Tym razem nie udało się awansować do finału. Hubert Hurkacz opuści Paryż tylko jako półfinalista. Polak jednak trafił na rywala z najwyższej półki, czyli Novaka Djokovicia. Lider rankingu ATP sporo się namęczył, a zwycięstwo wyrwał w trzecim secie po tie-breaku.
Nasz rodak w stolicy Francji jednak i tak nieźle zarobił. Za odpadnięcie w półfinale na jego konto trafi 106 tys. euro, czyli około 485 tys. zł. Mogło być jednak znacznie lepiej.

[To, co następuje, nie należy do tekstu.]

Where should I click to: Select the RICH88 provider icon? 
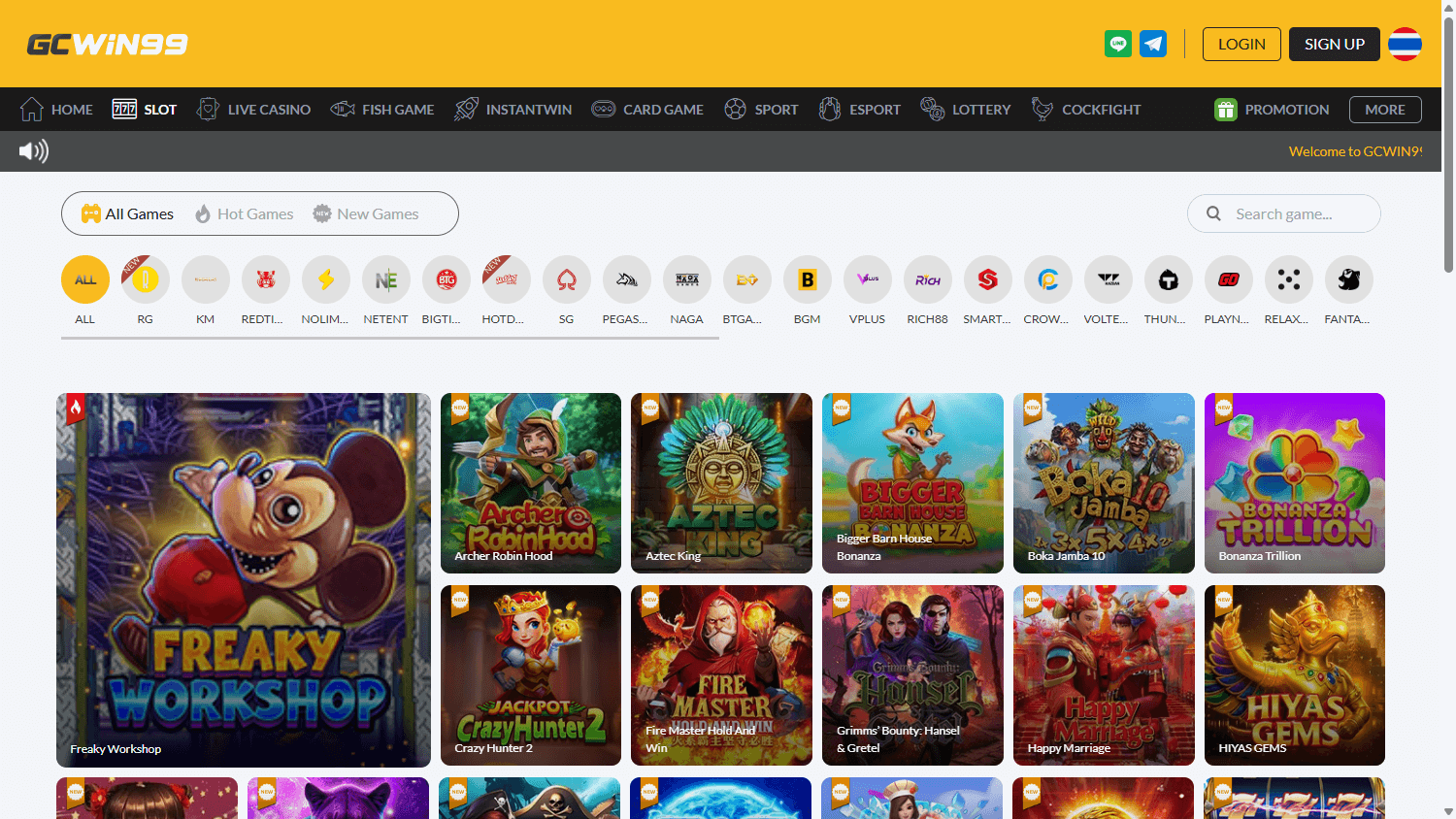coord(927,279)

Gdyby Hurkacz awansował do finału i w nim przegrał, to zarobiłby 187 tys. euro (ok. 855 tys. zł). Wygranie turnieju w Paryżu to już znacznie większe pieniądze, bo aż 336 030 tys. euro, czyli ponad 1,5 mln euro.
Polak jednak w tym sezonie nie ma prawa narzekać na finanse. Za same turnieje na jego konto wpadło ponad 1,8 mln dolarów, a więc ponad 7 mln zł.
Huberta Hurkacza czeka jeszcze jeden turniej w postaci ATP Finals, do którego przystąpi tylko ośmiu najlepszych zawodników na świecie.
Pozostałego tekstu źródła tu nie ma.